• The task
Swap every "Where should I click to" in the material below for "Where do I click to", and leave everything else unchanged.

• Information provided
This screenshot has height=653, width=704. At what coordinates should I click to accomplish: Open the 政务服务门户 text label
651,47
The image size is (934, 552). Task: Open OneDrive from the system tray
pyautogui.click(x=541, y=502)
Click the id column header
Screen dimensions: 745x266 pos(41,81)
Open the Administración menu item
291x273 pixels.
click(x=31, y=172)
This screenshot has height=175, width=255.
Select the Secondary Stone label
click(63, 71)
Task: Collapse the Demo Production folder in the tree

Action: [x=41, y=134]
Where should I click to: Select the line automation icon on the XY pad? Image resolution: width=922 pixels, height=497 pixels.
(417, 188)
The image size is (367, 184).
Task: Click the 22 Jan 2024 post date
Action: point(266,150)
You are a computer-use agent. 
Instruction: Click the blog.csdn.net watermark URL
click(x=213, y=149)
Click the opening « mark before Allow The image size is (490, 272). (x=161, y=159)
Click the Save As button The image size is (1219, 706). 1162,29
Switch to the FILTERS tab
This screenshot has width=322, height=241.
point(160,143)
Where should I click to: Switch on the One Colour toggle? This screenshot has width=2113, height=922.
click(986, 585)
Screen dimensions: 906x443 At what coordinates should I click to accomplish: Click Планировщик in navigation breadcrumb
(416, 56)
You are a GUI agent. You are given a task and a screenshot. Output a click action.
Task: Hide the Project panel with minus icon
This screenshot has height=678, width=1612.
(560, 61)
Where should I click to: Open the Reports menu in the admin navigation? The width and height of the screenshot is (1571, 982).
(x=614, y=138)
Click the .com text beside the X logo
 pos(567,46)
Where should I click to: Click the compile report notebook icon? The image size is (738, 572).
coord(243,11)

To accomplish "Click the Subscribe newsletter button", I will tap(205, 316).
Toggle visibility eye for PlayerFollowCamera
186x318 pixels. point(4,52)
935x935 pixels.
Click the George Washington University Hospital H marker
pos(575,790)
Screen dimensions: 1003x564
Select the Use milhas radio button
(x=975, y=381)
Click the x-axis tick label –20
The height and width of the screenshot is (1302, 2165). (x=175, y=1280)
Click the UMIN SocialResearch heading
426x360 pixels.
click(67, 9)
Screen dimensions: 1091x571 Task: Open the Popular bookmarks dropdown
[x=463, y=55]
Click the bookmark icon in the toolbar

• Exercise solution
This screenshot has height=653, width=704. At what coordinates should I click to accomplish: Open the 政务服务门户 text label
651,47
The image size is (934, 552). Task: Open OneDrive from the system tray
pyautogui.click(x=541, y=502)
Click the id column header
Screen dimensions: 745x266 pos(41,81)
Open the Administración menu item
291x273 pixels.
click(x=31, y=172)
This screenshot has height=175, width=255.
Select the Secondary Stone label
click(63, 71)
Task: Collapse the Demo Production folder in the tree

Action: [x=41, y=134]
Where do I click to: Select the line automation icon on the XY pad? Image resolution: width=922 pixels, height=497 pixels.
(417, 188)
The image size is (367, 184).
Task: Click the 22 Jan 2024 post date
Action: point(266,150)
You are a computer-use agent. 
Instruction: Click the blog.csdn.net watermark URL
click(x=213, y=149)
Click the opening « mark before Allow The image size is (490, 272). (x=161, y=159)
Click the Save As button The image size is (1219, 706). 1162,29
Switch to the FILTERS tab
This screenshot has width=322, height=241.
point(160,143)
Where do I click to: Switch on the One Colour toggle? This screenshot has width=2113, height=922.
click(986, 585)
Screen dimensions: 906x443 At what coordinates should I click to accomplish: Click Планировщик in navigation breadcrumb
(416, 56)
You are a GUI agent. You are given a task and a screenshot. Output a click action.
Task: Hide the Project panel with minus icon
This screenshot has height=678, width=1612.
(560, 61)
Where do I click to: Open the Reports menu in the admin navigation? The width and height of the screenshot is (1571, 982).
(x=614, y=138)
Click the .com text beside the X logo
 pos(567,46)
Where do I click to: Click the compile report notebook icon? The image size is (738, 572).
coord(243,11)

To accomplish "Click the Subscribe newsletter button", I will tap(205, 316).
Toggle visibility eye for PlayerFollowCamera
186x318 pixels. point(4,52)
935x935 pixels.
Click the George Washington University Hospital H marker
pos(575,790)
Screen dimensions: 1003x564
Select the Use milhas radio button
(x=975, y=381)
Click the x-axis tick label –20
The height and width of the screenshot is (1302, 2165). (x=175, y=1280)
Click the UMIN SocialResearch heading
426x360 pixels.
click(67, 9)
Screen dimensions: 1091x571 Task: Open the Popular bookmarks dropdown
[x=463, y=55]
Click the bookmark icon in the toolbar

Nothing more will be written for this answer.